I asked her if she had fears of him getting hurt and she said “sometimes.” Did she have any reservations about him playing? “No,” she said. “He’s participating.”
I want to direct some thoughts to her son and to others involved in the high school football program. You don’t realize this now, but you’re going to encounter “long seasons” of one kind of another all of your life. The biggest lasting values of high school sports are not the wins and losses but how you deal with them and what you learn from them.
Good for you for showing up week after week, listening to your coaches, supporting and encouraging your teammates and doing your best to represent your family, your school and your community. In life, it’s easy to be a good winner. In the end, people will remember you more for how you persevered during a “long season.”
A friend of mine tells the story of a friend of his who was coaching a team of kids in one of the youth leagues around town. “How are you doing?” he asked his friend.
“Well,” said the friend, “we’re getting harder to beat.” Sometimes success comes in small steps.

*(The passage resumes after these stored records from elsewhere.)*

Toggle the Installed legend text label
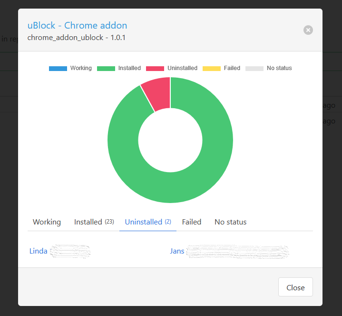 pyautogui.click(x=129, y=68)
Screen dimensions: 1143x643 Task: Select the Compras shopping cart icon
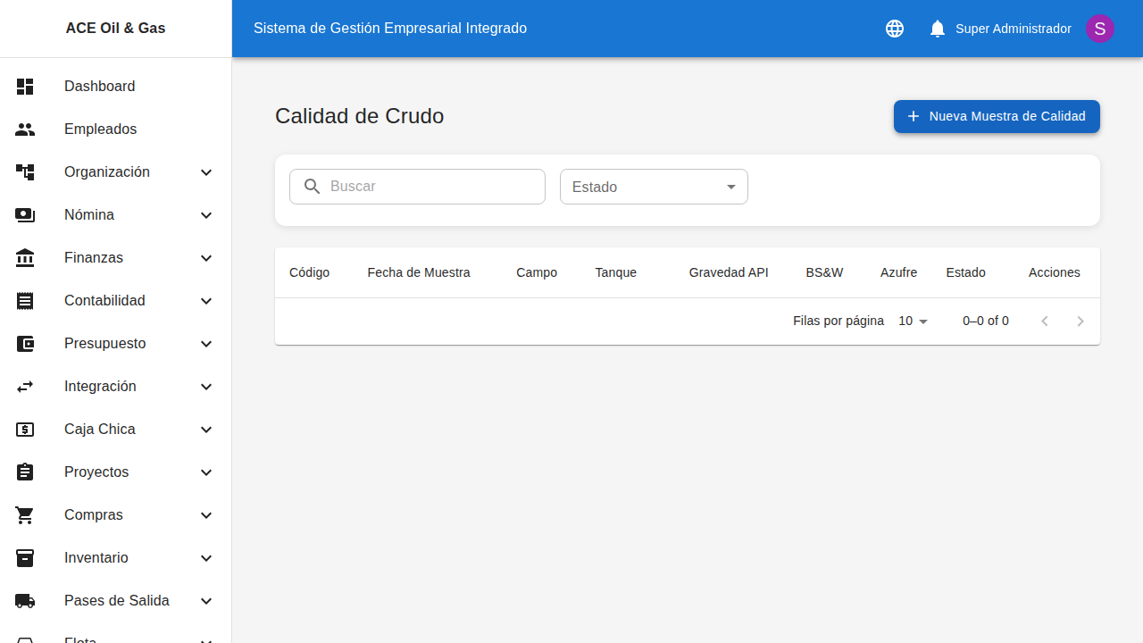click(25, 515)
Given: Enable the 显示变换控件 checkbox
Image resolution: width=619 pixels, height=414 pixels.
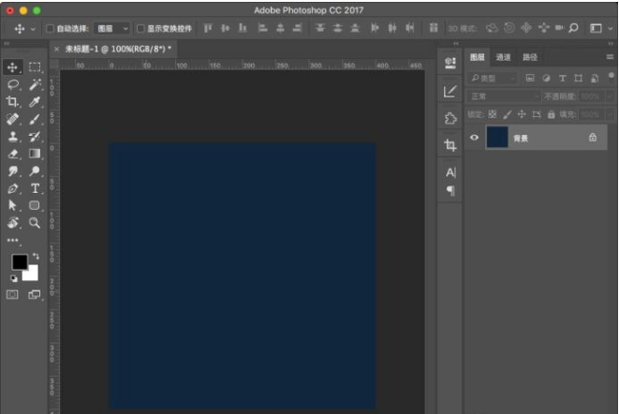Looking at the screenshot, I should [140, 29].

Years ago, when I was general manager of the Mason City Bats baseball team, I struck up a conversation with Matt Brown, a catcher who at one time played in the Minnesota Twins minor league system. He told me about one season in which his team had a 12-70 record – and had about 50 more games to play.

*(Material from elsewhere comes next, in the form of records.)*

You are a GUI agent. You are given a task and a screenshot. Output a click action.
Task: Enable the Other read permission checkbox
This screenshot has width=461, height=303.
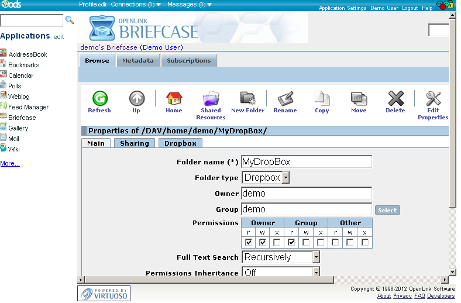(x=335, y=242)
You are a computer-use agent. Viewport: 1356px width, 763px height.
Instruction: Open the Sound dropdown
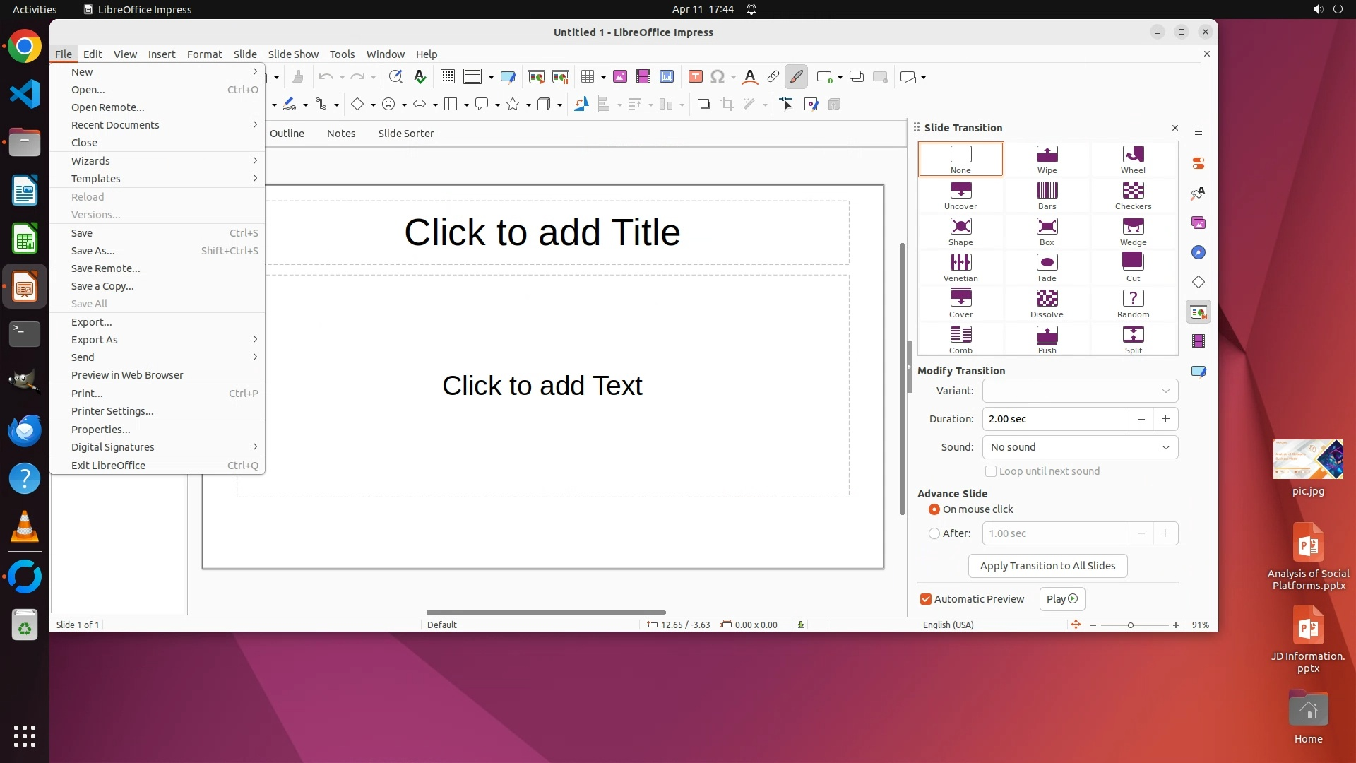[1080, 447]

“How do you stay motivated in a situation like that?” I asked.
He said, “You say to yourself, `There’s always tomorrow. Be ready’.”
To the Mohawk football team and to others who find themselves in similar circumstances, I end with a famous quote from Theodore Roosevelt who spoke about the thrill of competing. His comments came in a speech in Paris in 1910. Roosevelt told his audience the importance not of winning or losing but having what it takes just to be in the arena…
“But who does actually strive to do the deeds, who knows great enthusiasms, the great devotions, who spends himself in a worthy cause; who at best knows, in the end, the triumph of high achievement and who, at the worst, if he fails, at least fails while daring greatly so his place shall never be with those cold and timid souls who neither knew victory or defeat.”
From the checkout line at HyVee to high school football fields to Theodore Roosevelt, the message seems to be the same:
Some seasons are long – but there’s always tomorrow. Be ready.